2. Микулинец
В тверском семействе в ту пору возник яростный спор вокруг выморочного наследства Семена Константиновича Дорогобужского. В завещании было указано имя Михаила, которого поддержал и тверской владыка Василий, однако по древнему закону удел был должен достаться Семенову брату Еремею. Ни Еремей, ни даже великий князь Василий Кашинский в Твери особым авторитетом никогда не пользовались. Зато Михаил был там неизменным победителем всех без исключения местных «хит-парадов». Москве же он был опасен в первую очередь тем, что являлся последним представителем княжеского клана, имевшего с потомством Ивана Калиты давний кровный счет. Исходя из всего этого, и опасаясь нового всплеска старой родовой войны, митрополит Алексий присудил выморочный удел Еремею, а епископу Василию устроил выволочку за самоуправство и недальновидность.
Одержав победу в московском суде, Еремей с Василием немедленно отправились в Тверь, приказали своим людям ловить по всему городу сторонников Михаила с тем, чтобы хорошенько почистить их сундуки и кладовые, а сами двинулись с войском к выигранному по суду Вертязину. «Ответчик» Михаил был уже там. Подчиняться приговору «главного попа» и какого-то там пацана, считающего себя великим князем, он не собирался. Ему было глубоко наплевать на то, сколько его дружинников и ополченцев лягут в бою, сражаясь за его, Михайлову, честь, и потому бои у стен Вертязина разыгрались нешуточные. Взять город своими силами «истцам» не удалось. Осада затянулась, и Василию пришлось звать на помощь «судебных приставов». Московский и волокский полки выбили непокорного Михаила из спорной крепости и передали ее «истцу» Еремею. Михаил собрал остатки своей дружины и ушел в Литву звать на помощь тамошнюю «братву».

» **Исходные данные**:
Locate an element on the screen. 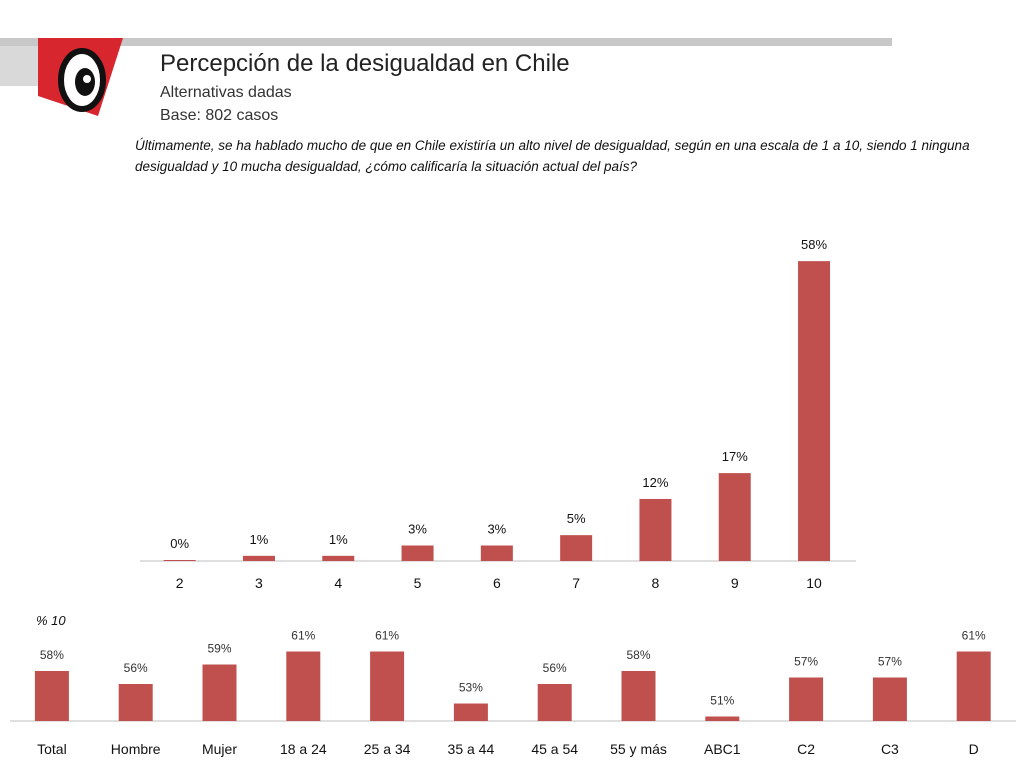  logo-icon is located at coordinates (80, 77).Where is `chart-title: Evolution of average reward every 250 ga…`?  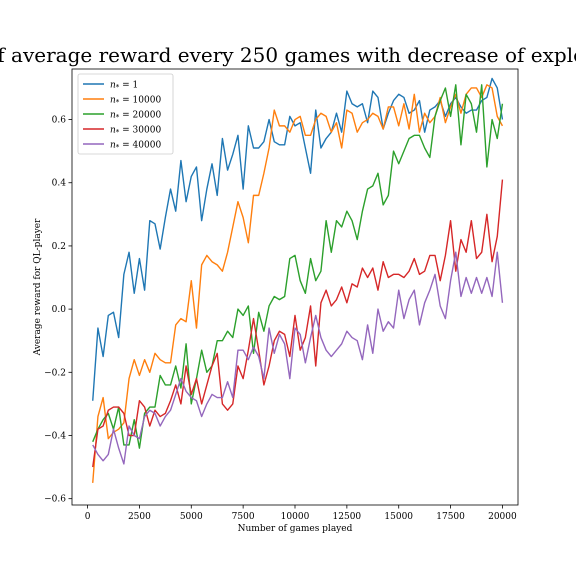
chart-title: Evolution of average reward every 250 ga… is located at coordinates (288, 55).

» **Что нужно сделать**:
(1) Кому митрополит Алексий присудил выморочный удел, согласно отрывку о тверском споре за наследство?
(2) Допишите следующую часть отрывка о тверском споре за наследство.

» **Ответы к упражнению**:
(1) Митрополит Алексий присудил выморочный удел Еремею, брату Семена Константиновича.

(2)
В том же году до Русской Земли вновь долетели отголоски ордынской смуты. Разросшиеся на благодатной почве бешеной татарской междоусобицы красненькие цветочки, начали, наконец, давать первые, еще пока не очень зрелые, но уже вовсю налившиеся человеческой кровью ягодки. Золотая Орда слабела, порядок в степи рушился буквально на глазах, и, как результат, по волжским и донским берегам резко умножились грабежи.
Сначала новгородские ушкуйники в силе немалой спустились по Волге до Нижнего Новгорода и разнесли в клочья местную ярмарку, ограбив всех «бесерменских» купцов. Благо, что хоть своих-то тогда не тронули. От Нижнего ушкуйники поворотили на Каму и, двигаясь вверх по реке, совершенно разорили ее берега плоть до стен самого Булгара. Нагрузившись награбленным добром и тяжко ополонившись, они отправились в обратный путь и без каких-либо помех со стороны владимирских властей добрались до рубежей Великого Новгорода.
Замешательство, вызванное внезапным нападением русских, царило в Булгаре недолго. Всего через пару месяцев булгарский князь Булат-Темир, над которым страх перед ордынскими властями тоже уже давно не давлел, даже и не пытаясь разобраться в том, кто из россиян его грабил, отомстил за разорение своих земель внезапным набегом на окраинные суздальские волости. Дмитрий-Фома с сыном Василием Кирдяпой и братом Борисом, совокупив свои полки с московской ратью, долго гнались за нежданным гостем, желая проводить его с почестями, и нагнали уже на берегу реки Пьяны. В яростной скоротечной схватке булгарское войско было почти полностью истреблено. Сам Булат-Темир с горсткой телохранителей, оставив нижегородцам пленных и весь обоз, ускакал в Булгар, где его уже несколько дней терпеливо ждали люди сарайского царя Азиза. С оставшимся без войска и потому совсем нестрашным булгарским князем ордынцы не церемонились. Потыкав его ножиками, чтоб не мучался, они всего за пару минут покончили с недолгой независимостью Волжской Булгарии, возвратив ее в лоно Золотой Орды.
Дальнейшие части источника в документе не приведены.